Among those who noticed was a resident in deep red Trump country: Florida’s The Villages, known as the “largest retirement community in the world,” where nearly seven out of 10 county residents voted for Trump in 2024. One resident recently told BBC News, “we’re as red as red gets.” Indeed, many residents travel in golf carts, often with Trump flags flying behind them.

In a letter to the editor in the Villages News, Edward McGinty wrote that he watched the president on “Meet the Press” and concluded that he is “a total embarrassment to this country.”

McGinty said that “Meet the Press” moderator Kristen Welker is “a very intelligent woman who is very fair,” while “Trump is in the habit of calling people he disagrees with dumb and stupid, especially women reporters.”

McGinty asked: “When will they have the gumption to say back to him, ‘Hey buddy, there is a stupid person in this conversation and I am looking at him right now’?” He lamented that “they are afraid of losing their jobs or being banned from the White House press club.”

* [What this task involves]:
Please rewrite the excerpt about The Villages from "Among those who" up to and including "flying behind them.", replacing "golf carts" with "electric scooters".

* [Information provided]:

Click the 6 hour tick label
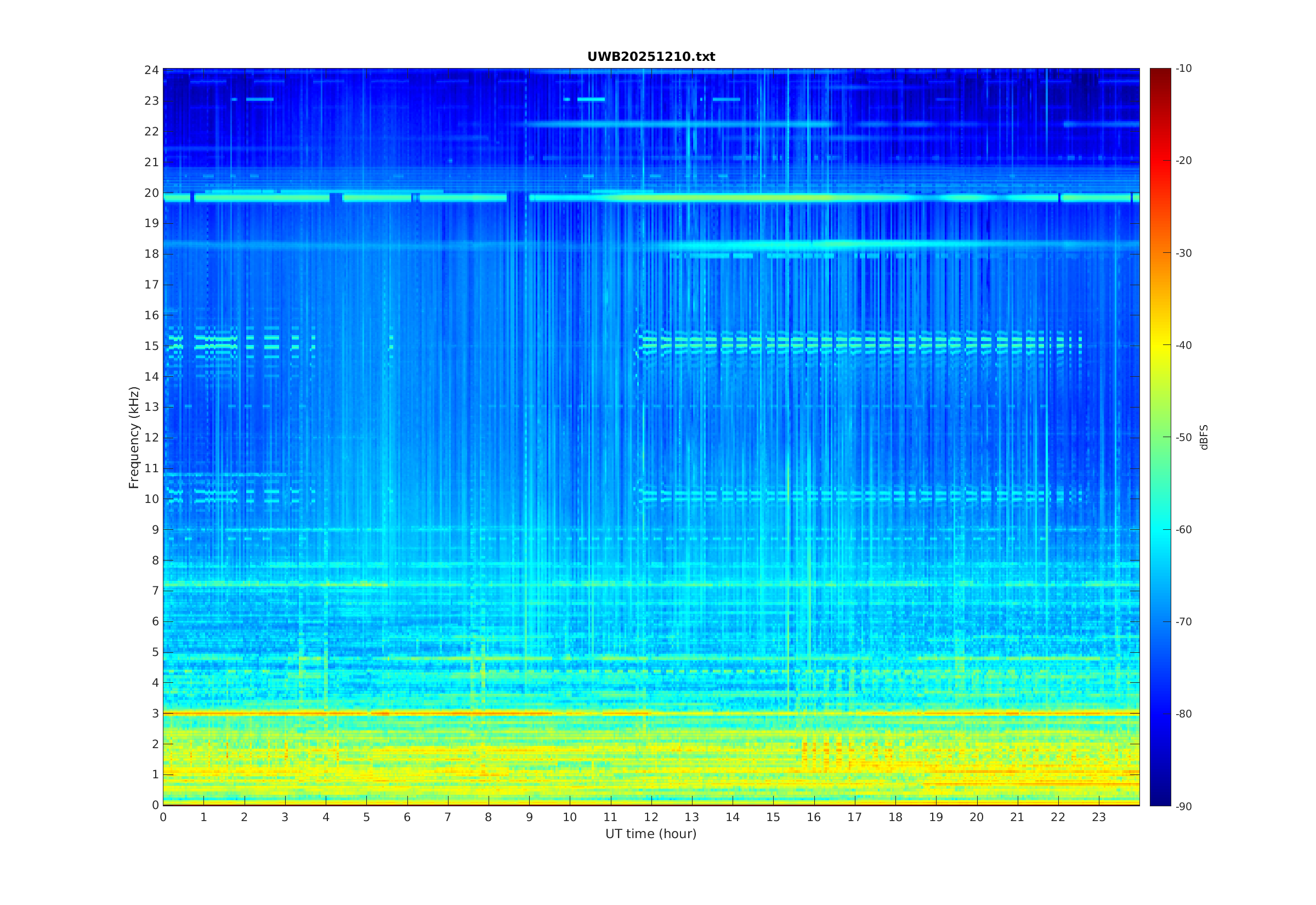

* [The completed task]:
Among those who noticed was a resident in deep red Trump country: Florida’s The Villages, known as the “largest retirement community in the world,” where nearly seven out of 10 county residents voted for Trump in 2024. One resident recently told BBC News, “we’re as red as red gets.” Indeed, many residents travel in electric scooters, often with Trump flags flying behind them.